## Work instructions
Leave out the pictures and retype, exactly, the lines below from the line with "Task: Click the Tr1 trace indicator label" up to and including the line with "the Продолжить button", nothing more.

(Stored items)

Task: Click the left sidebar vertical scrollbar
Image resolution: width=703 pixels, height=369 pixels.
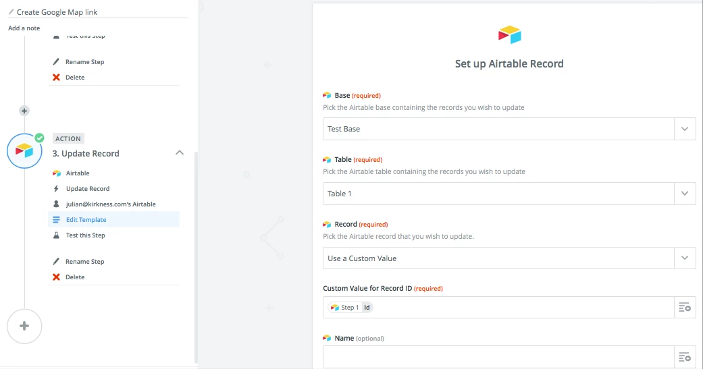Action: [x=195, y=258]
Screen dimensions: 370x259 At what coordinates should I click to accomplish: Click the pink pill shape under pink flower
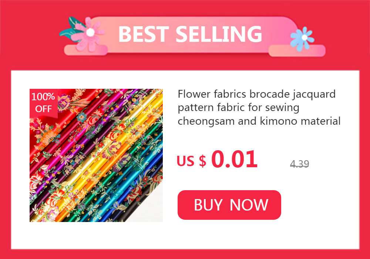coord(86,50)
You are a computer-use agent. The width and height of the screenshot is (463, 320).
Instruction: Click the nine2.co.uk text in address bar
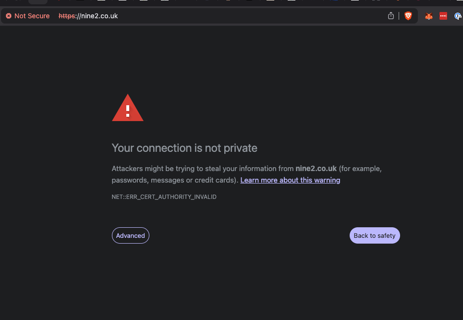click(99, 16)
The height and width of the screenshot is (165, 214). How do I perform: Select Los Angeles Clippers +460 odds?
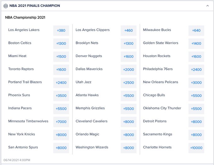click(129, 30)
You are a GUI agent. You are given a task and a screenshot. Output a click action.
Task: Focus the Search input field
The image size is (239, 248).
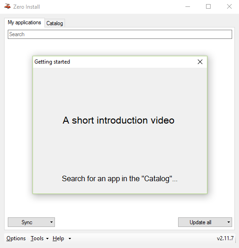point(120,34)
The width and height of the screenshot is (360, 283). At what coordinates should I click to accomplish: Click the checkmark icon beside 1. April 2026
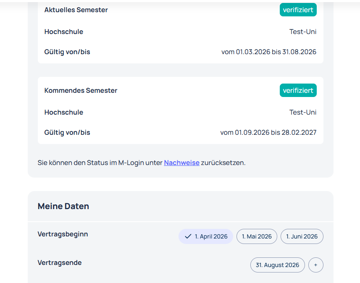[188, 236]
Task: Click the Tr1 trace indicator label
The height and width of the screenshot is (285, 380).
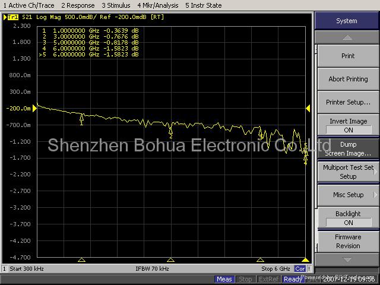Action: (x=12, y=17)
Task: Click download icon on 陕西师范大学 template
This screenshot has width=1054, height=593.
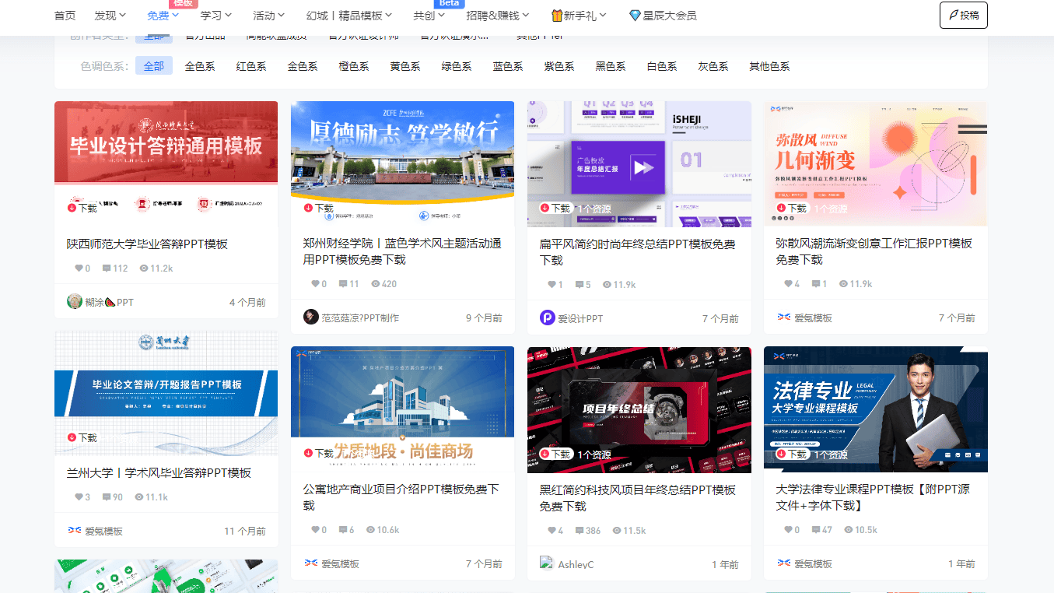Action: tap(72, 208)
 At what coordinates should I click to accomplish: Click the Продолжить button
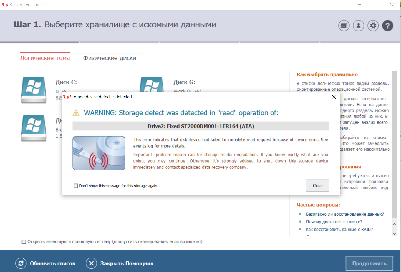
--
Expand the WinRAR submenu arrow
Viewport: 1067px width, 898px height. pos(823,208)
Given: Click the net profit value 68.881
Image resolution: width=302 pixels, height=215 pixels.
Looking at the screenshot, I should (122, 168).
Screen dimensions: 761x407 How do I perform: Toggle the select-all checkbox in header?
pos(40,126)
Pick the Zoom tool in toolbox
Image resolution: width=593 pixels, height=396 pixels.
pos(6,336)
* * *
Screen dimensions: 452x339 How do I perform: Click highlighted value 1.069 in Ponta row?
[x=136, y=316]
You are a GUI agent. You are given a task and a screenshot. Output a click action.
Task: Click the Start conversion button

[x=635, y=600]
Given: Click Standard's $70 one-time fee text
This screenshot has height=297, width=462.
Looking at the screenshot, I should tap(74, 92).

## Written reply
Task: Click the Tr1 trace indicator label
The height and width of the screenshot is (285, 380).
Action: (x=12, y=17)
Task: Click download icon on 陕西师范大学 template
This screenshot has width=1054, height=593.
Action: tap(72, 208)
 At what coordinates should I click to accomplish: Click the Продолжить button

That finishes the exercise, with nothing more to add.